__SELECTED EXTRACT__:
━━━━━━━━

Free movement of persons – one of the mammoths in the room

On the planned Switzerland-EU agreement

by Dr iur. Marianne Wüthrich

“Neutrality also means keeping your distance from the zeitgeist, political fashions and trends. Those who attach themselves to the ‘fashionable’, the acclaimed and glamorous of today run the risk of ending up in the graveyard of yesterday.” This is Roger Köppel’s warning two weeks after the WEF, where FDFA head Ignazio Cassis embarrassingly distinguished himself as a show master instead of taking his place as a level-headed statesman of neutral Switzerland.1
  Cassis also lacks “distance from political fashions” when it comes to the EU. After the failure of the Framework Agreement in May 2021, the matter could have been left to rest and more pressing foreign policy issues could have been addressed – there would truly be enough to do in the world for neutral Switzerland and its foreign minister. But far from it! On Swiss television in December, Cassis declared beyond all reality: “I am proud that we now have a broad package approach and, above all, that we are building on the bilateral path and not a framework, a horizontal path, like last time.”2 Just like the “peace summit” in Davos, this slogan is a mere smokescreen – everyone knows that the “package” does not differ in its essential content from the Framework Agreement.

━━━━━━━━

__DATA PROVIDED__:
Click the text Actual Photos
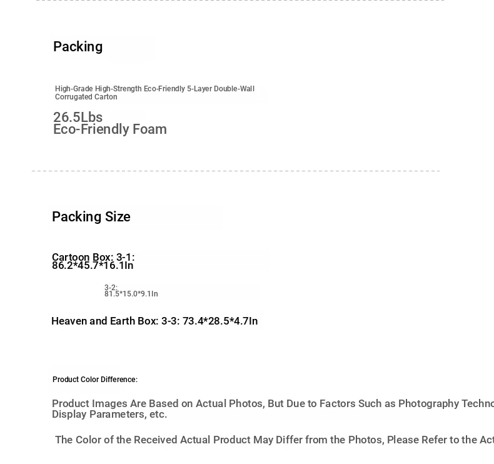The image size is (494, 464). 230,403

━━━━━━━━

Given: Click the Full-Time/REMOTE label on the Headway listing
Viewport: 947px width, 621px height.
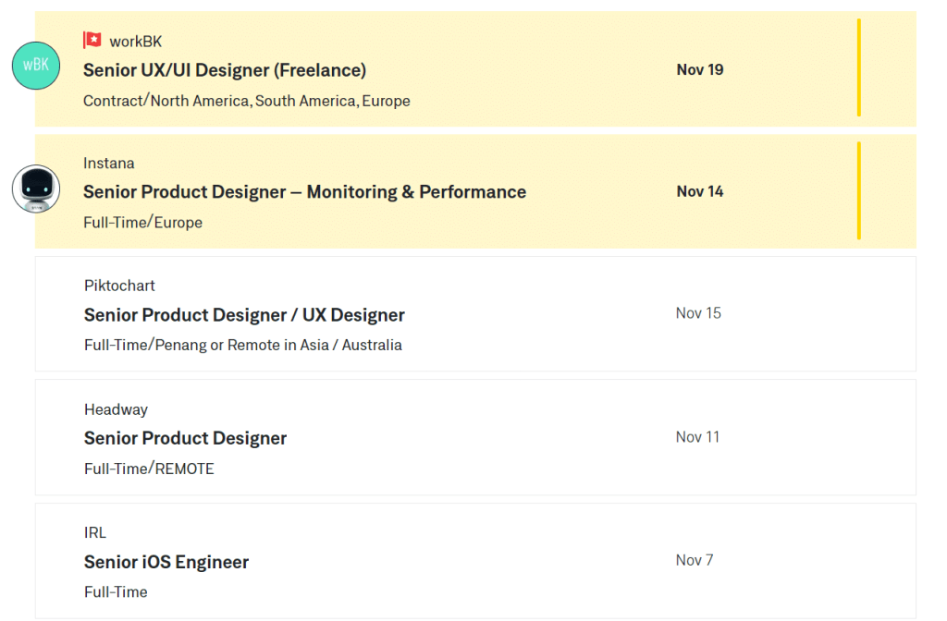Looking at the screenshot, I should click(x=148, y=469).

━━━━━━━━

__YOUR OBJECTIVE__: Decide whether each of these statements agrees with the article on the planned Switzerland-EU agreement, answering yes or no and quoting the words of the article that decide it. (a) The Framework Agreement failed in May 2021. (b) Cassis spoke of the broad package approach on Swiss television in January. (c) The article says the "package" differs in its essential content from the Framework Agreement.

__CORRECT OUTPUT__:
(a) Yes: "After the failure of the Framework Agreement in May 2021"
(b) No: "On Swiss television in December"
(c) No: "everyone knows that the “package” does not differ in its essential content from the Framework Agreement"